Voice quality — 280ms median latency
An AI voice agent succeeds or fails on latency. If the conversation feels "laggy" — the agent replies two-thirds of a second after the customer finishes speaking — the conversation feels unnatural and the customer hangs up. The industry benchmark for natural turn-taking is 200-400 milliseconds. We optimised for 280ms median end-to-end latency and have held it through six months of live traffic.
The pipeline where milliseconds go to die
A single conversational turn travels through five stages:
- SIP ingress (Telnyx) — customer audio arrives via Telnyx SIP trunk. Telnyx EU region average: 18ms.
- STT — OpenAI Realtime (or fallback ElevenLabs / Web Speech) — audio becomes text. Streaming, not batch. Partial hypothesis after 80-120ms.
- LLM — OpenAI Realtime (or fallback) — reply generated from text. Token-level streaming. First token 90-140ms.
- TTS — reply becomes audio. Pre-warmed cached voice profile. 60-100ms to first audio chunk.
- SIP egress (Telnyx) — audio travels back to the customer. 18ms.

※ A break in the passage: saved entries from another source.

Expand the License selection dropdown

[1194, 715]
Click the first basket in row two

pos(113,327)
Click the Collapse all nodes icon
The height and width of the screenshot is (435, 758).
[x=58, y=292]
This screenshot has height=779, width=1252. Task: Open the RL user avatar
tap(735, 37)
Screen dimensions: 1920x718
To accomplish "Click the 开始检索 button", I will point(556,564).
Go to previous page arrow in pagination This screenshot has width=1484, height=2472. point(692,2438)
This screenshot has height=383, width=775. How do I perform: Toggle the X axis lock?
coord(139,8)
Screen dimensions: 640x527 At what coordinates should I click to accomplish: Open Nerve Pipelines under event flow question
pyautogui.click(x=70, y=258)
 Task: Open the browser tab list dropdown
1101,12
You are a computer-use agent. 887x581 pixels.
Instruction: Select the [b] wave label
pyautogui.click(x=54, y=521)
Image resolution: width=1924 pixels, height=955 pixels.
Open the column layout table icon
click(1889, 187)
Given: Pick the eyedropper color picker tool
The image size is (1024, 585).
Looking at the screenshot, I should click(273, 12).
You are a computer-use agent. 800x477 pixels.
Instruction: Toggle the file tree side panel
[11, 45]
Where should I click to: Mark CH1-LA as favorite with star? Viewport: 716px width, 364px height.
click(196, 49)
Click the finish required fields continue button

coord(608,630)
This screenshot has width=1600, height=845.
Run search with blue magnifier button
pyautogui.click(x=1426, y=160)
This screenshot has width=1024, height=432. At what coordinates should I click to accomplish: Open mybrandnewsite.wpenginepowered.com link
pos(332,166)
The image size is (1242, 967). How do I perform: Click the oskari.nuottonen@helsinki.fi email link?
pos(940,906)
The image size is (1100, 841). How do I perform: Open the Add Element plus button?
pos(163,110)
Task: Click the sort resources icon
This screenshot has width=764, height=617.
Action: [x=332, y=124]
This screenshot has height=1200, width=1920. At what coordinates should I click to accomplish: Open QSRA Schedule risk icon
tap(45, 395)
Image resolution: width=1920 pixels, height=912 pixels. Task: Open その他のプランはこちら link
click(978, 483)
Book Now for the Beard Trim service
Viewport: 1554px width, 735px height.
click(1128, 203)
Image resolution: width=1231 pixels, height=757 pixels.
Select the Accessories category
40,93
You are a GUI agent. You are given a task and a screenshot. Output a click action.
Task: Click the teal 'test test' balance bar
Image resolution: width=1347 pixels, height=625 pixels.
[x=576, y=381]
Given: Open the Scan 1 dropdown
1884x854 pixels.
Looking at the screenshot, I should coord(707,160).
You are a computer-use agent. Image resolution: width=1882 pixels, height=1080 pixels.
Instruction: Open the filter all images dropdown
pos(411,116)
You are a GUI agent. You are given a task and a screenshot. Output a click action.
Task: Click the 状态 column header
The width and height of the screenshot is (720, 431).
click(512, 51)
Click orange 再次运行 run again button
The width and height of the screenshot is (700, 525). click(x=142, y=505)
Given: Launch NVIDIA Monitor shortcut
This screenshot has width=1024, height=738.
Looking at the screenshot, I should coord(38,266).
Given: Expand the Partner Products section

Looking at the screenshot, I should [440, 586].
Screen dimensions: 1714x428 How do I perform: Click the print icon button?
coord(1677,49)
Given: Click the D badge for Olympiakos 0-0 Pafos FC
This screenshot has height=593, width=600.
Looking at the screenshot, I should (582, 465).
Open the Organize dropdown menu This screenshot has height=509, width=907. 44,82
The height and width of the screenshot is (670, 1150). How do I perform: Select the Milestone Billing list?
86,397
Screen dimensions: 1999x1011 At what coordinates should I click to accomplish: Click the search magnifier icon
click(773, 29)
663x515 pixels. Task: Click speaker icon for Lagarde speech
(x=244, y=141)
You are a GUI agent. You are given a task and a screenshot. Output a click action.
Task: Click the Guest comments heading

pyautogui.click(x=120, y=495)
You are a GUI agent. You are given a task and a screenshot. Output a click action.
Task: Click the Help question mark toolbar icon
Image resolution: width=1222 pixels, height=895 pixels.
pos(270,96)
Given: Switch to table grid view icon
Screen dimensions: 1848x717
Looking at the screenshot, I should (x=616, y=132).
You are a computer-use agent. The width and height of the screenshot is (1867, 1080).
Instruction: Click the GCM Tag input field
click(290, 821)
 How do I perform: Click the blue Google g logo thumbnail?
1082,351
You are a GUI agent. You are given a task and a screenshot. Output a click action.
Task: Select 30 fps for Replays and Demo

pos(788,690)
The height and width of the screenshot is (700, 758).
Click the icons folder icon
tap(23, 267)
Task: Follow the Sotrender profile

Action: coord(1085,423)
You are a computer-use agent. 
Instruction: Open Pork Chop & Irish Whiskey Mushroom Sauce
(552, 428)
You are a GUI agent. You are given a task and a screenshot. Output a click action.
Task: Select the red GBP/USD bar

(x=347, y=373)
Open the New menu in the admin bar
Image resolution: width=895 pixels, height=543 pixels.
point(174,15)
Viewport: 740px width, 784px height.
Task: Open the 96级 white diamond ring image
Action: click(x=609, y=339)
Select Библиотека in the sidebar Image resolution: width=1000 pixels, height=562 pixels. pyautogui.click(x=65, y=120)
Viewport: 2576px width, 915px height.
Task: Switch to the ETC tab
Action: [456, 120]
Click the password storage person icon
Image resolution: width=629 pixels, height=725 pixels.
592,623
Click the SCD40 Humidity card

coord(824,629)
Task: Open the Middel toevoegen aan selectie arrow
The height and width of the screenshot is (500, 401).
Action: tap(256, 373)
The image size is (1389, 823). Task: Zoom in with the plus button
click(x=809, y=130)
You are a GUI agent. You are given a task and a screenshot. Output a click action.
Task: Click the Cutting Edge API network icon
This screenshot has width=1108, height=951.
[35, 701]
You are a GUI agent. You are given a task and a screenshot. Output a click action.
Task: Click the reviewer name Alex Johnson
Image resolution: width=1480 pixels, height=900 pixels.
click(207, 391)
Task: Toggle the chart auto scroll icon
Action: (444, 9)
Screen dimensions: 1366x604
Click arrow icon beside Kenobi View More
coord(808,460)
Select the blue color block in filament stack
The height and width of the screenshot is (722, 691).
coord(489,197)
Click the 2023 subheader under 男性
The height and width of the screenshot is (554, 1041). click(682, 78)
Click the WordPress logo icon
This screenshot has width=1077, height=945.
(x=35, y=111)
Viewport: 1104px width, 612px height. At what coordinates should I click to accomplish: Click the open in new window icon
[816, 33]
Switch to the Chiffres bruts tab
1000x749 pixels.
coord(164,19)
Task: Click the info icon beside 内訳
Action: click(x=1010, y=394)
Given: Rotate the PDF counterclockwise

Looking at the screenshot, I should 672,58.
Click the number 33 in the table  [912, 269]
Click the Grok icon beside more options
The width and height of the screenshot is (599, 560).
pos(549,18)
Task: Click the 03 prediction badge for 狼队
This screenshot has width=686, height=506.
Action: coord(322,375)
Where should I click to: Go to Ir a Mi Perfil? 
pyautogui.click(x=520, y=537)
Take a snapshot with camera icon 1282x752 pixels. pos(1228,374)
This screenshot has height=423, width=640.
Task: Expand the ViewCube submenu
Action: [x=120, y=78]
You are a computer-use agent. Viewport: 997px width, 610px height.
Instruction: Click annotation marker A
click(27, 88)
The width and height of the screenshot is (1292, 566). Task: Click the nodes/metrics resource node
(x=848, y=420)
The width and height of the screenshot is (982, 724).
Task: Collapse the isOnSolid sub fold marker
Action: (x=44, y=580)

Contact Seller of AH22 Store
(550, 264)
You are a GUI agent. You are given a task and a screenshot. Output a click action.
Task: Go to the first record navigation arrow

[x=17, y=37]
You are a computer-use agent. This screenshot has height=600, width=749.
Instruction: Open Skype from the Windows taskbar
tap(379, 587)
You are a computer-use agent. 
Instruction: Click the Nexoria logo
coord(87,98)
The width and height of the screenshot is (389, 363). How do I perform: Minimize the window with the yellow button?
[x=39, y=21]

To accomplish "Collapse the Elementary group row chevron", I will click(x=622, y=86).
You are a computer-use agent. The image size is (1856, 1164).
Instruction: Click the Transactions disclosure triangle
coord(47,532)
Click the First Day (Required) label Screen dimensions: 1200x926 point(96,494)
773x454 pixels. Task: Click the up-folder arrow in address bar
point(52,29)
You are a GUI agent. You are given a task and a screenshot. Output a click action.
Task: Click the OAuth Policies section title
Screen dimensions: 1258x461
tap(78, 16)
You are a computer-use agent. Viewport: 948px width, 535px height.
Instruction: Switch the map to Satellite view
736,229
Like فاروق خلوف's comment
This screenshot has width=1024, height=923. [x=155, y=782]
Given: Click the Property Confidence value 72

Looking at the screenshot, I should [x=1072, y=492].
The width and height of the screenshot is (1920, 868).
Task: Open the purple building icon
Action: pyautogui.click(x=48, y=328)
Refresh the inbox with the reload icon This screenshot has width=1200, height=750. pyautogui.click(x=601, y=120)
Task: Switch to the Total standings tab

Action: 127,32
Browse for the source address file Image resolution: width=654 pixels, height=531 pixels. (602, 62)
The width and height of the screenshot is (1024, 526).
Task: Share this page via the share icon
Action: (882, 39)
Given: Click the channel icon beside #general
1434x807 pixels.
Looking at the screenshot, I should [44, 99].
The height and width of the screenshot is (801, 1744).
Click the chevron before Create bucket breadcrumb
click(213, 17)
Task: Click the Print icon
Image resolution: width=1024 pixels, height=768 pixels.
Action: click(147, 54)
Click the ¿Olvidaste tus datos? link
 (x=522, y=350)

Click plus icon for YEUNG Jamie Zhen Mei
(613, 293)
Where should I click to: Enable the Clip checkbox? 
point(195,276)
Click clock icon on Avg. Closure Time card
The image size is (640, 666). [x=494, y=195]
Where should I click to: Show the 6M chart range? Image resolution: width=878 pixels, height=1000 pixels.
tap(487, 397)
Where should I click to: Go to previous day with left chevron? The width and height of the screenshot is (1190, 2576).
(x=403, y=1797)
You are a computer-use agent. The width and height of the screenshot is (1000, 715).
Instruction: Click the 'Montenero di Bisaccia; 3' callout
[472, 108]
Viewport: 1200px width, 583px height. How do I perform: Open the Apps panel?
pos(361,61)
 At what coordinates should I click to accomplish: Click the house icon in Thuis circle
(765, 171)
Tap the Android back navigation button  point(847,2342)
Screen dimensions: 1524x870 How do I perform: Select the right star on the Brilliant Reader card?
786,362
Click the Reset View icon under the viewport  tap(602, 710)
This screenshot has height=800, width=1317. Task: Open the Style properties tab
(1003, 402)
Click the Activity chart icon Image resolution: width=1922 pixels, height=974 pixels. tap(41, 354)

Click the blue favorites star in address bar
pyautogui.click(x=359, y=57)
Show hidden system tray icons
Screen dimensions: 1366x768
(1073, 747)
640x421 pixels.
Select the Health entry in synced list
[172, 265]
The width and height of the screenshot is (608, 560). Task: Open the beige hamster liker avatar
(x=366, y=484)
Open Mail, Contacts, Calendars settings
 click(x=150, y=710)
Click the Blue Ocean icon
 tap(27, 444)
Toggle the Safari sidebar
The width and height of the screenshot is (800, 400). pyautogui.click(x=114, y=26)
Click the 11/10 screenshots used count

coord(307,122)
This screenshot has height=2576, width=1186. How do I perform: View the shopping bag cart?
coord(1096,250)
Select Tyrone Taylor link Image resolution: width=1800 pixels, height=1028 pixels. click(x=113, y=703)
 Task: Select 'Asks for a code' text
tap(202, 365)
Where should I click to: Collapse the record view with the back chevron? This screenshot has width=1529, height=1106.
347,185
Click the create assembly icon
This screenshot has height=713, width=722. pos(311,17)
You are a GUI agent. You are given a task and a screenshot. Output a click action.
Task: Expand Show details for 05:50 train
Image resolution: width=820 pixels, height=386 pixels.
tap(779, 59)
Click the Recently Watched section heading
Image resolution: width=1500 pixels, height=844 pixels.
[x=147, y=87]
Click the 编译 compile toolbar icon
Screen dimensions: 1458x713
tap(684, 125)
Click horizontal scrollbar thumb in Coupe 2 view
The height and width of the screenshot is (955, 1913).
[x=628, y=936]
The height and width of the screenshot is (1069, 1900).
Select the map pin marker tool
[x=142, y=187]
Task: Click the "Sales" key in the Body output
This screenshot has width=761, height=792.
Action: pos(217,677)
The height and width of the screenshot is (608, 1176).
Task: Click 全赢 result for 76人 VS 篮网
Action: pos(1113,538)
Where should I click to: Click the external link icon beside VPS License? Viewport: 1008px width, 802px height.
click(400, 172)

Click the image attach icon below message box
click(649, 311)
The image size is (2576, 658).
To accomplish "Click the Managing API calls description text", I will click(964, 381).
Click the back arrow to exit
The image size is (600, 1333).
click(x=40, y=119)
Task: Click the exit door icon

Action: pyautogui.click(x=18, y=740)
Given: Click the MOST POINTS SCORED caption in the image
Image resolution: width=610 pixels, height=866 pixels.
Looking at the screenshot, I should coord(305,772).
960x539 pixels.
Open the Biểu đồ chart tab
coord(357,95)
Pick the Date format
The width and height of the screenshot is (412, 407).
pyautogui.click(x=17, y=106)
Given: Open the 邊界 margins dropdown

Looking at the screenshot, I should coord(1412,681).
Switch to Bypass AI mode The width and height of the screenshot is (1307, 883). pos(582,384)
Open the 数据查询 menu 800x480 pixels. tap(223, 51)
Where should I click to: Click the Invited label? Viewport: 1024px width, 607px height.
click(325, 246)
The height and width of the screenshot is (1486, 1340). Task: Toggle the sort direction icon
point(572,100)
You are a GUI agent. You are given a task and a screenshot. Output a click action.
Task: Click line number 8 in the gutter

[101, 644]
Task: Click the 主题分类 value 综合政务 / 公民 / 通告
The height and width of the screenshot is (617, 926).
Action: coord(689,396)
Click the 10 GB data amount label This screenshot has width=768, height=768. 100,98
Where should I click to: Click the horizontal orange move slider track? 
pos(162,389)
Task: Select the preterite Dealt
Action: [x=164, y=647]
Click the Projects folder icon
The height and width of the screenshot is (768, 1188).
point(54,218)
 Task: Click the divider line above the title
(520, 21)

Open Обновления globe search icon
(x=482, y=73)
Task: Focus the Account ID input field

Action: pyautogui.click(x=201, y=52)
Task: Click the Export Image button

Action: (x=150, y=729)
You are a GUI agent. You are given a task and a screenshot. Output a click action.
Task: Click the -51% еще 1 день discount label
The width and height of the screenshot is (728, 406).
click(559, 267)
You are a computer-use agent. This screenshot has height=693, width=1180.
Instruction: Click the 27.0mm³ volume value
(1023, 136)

Total median: 280ms. P95: 410ms. P99: 680ms (we actively hunt these).
Most of the time isn't on the network, it's the time to first LLM token. Squeezing that down was the biggest optimisation effort.
The three big optimisation wins
1. Streaming STT, not batch. First iteration waited for the entire sentence before transcribing. That added ~600ms to the pipeline. We moved to streaming mode where STT emits partial hypotheses every 80ms. The LLM gets the partial text and starts planning the answer. Gain: ~400ms.
2. Half-duplex barge-in. If the customer starts speaking while the agent is talking, the agent stops immediately and listens. In v1 the barge-in had 800ms latency (TTS buffer drain). We switched to instant abort + chunk discard. Gain: 600ms faster reaction.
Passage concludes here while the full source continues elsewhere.